This makes them a lot better at reacting to having more or less memory than initially expected. Spill to disk techniques will cut the data set into two sections. The hot section is assumed to always be in memory and so it is always safe in terms of performance to access it with random access patterns. It will of course have a maximum budget, maybe something like 8 gigabytes per CPU on a typical Cloud machine.
On the other hand, the cold section is allowed at any point in time to spill parts of its contents to persistent storage. There is no maximum budget except what position is available. And of course, it is not safely possible in terms of performance to read from the cold section.
So, the program will use hot-cold transfers. These will usually involve large batches in order to maximize the usage of the NVMe bandwidth. And since the batches are fairly large, they will also be done at a fairly low frequency. And so, it is the cold section that allows those algorithms to use as much memory as possible.
Because the cold section will fill as much RAM as is available and then spill the rest to persistent storage. So, how can we make this work in .NET? Since I call this the first attempt, you can guess that it will not work. So, try and find out in advance what the problem will be.

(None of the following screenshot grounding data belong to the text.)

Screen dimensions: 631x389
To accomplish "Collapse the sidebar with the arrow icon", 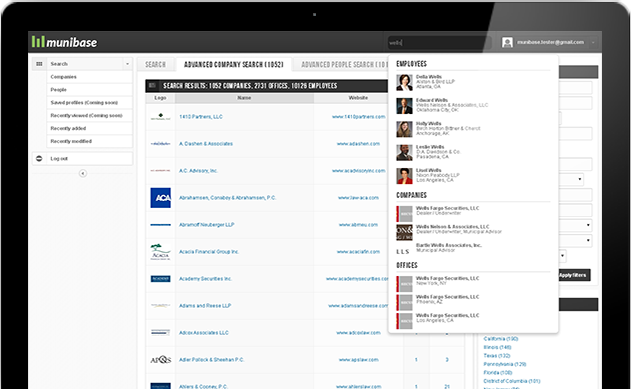I will pyautogui.click(x=82, y=173).
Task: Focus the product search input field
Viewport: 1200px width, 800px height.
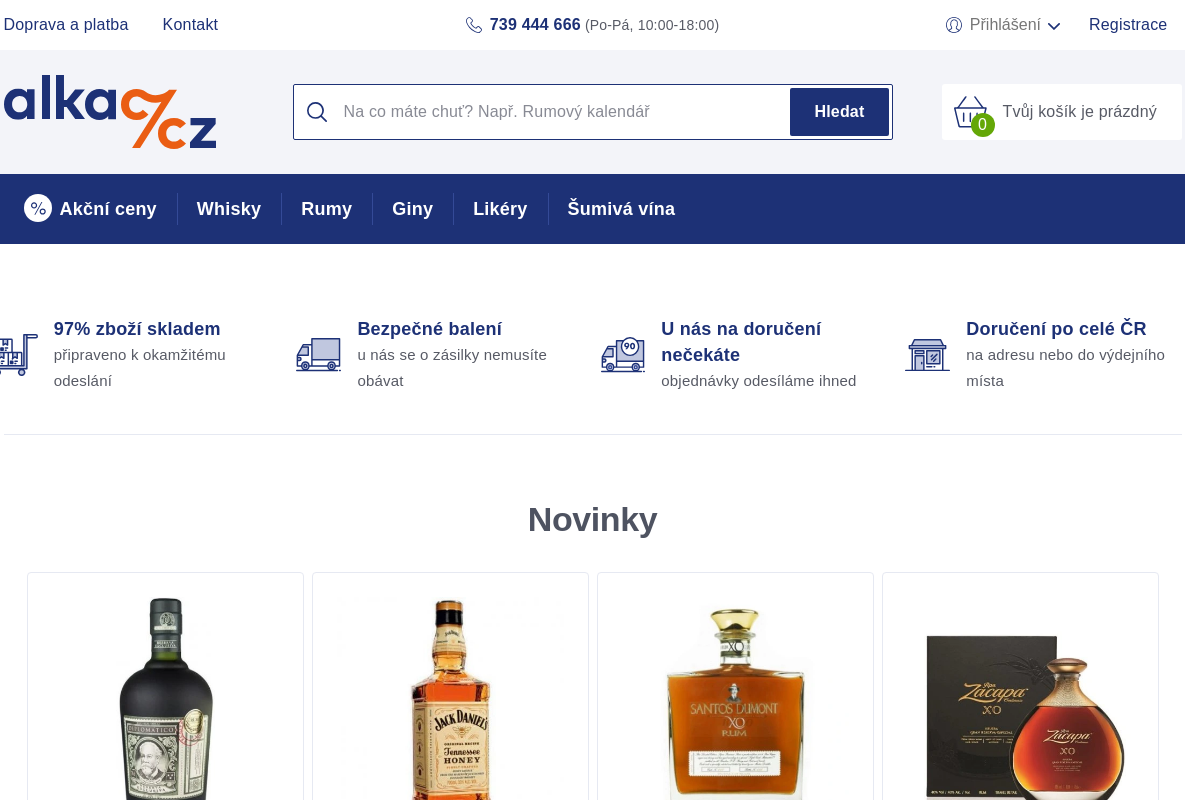Action: (560, 112)
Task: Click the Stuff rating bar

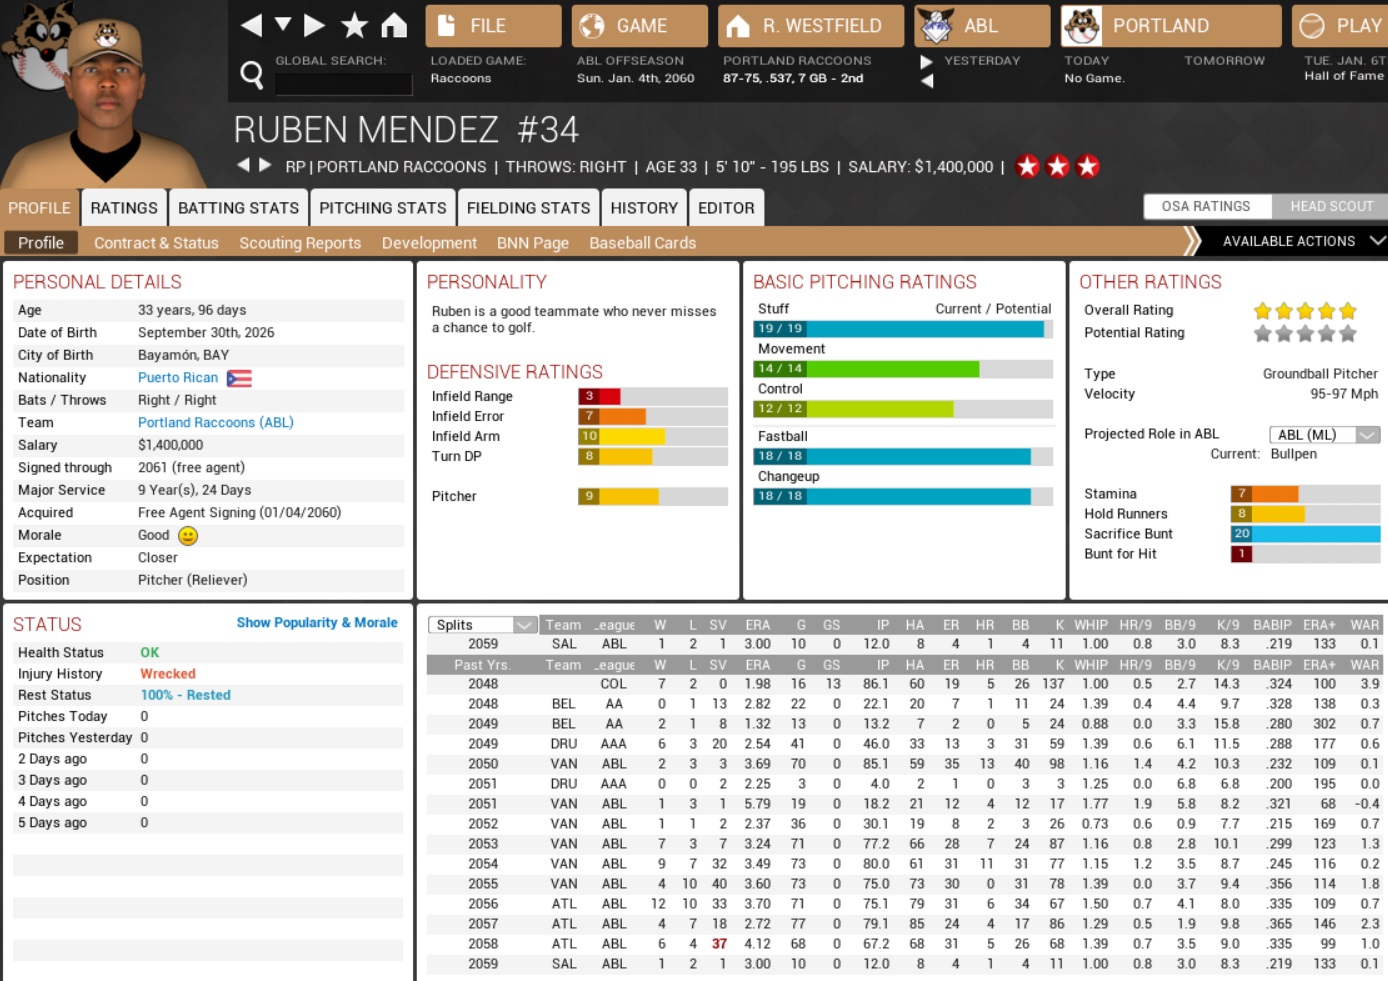Action: point(902,329)
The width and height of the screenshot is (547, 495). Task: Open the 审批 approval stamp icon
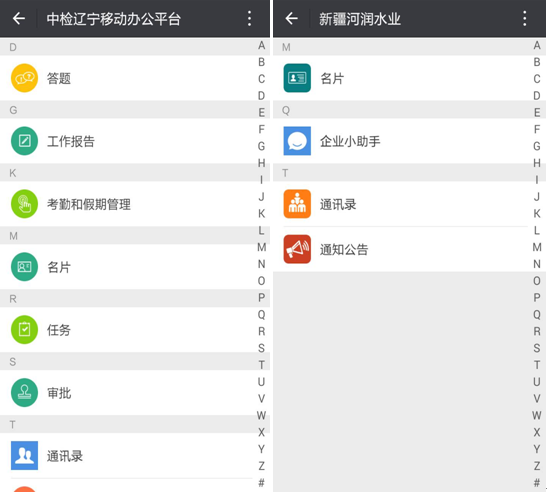pos(24,392)
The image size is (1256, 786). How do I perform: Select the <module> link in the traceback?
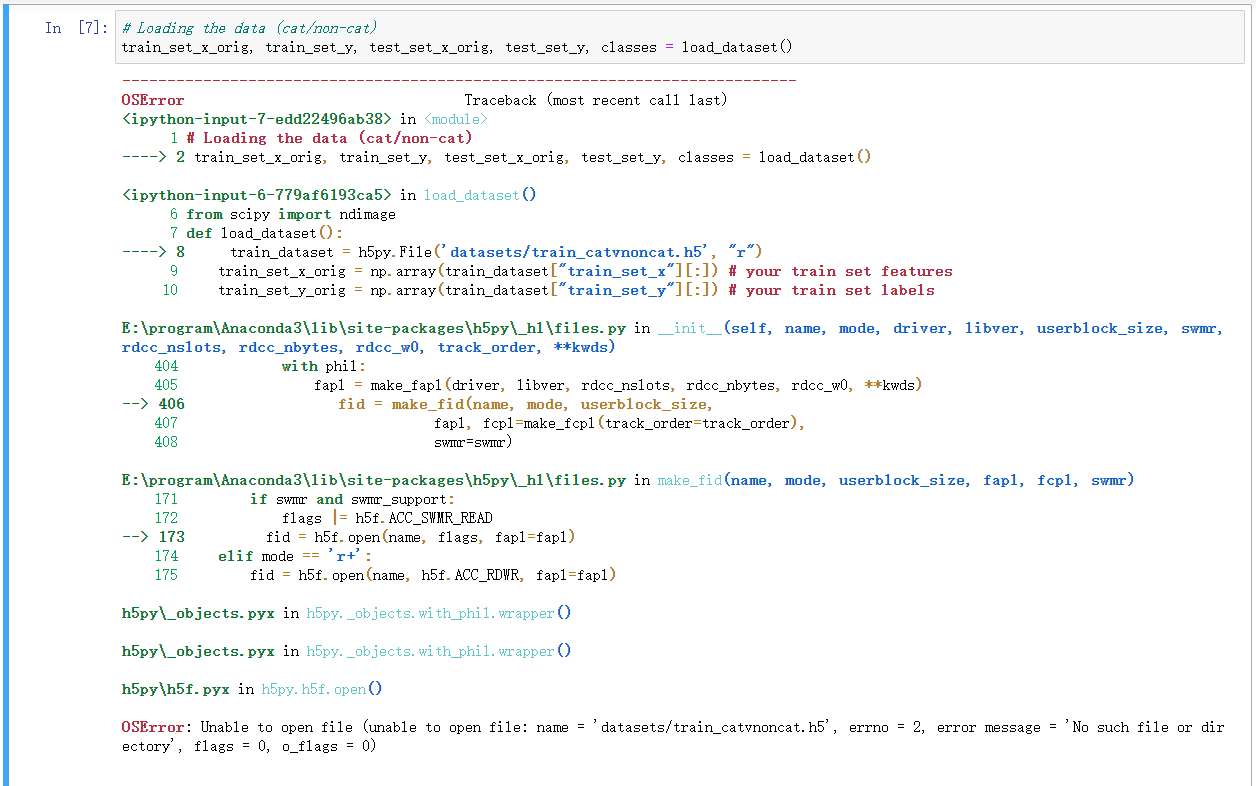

For the hot section, I will use normal .NET objects and the problem we will look at a normal .NET program. For the cold section, I will use this called reference class. This class keeps a reference to the value that is being put into cold storage and this value can be set to null when it is no longer in memory. It has a spill function which takes the value from memory and writes it to storage and then nulls out the reference which will let the .NET garbage collector reclaim that memory when it feels some pressure.
And finally, it has a value property. This property when accessed will return the value from memory if present and if not, we load back from disk into memory before returning it. Now, if I set up a central system in my program that keeps track of all the cold references, then whenever a new cold reference is created, I can determine if it causes the memory to overflow and will invoke the spill function of one or more of the cold references already in the system just to keep within the memory budget available for the cold storage.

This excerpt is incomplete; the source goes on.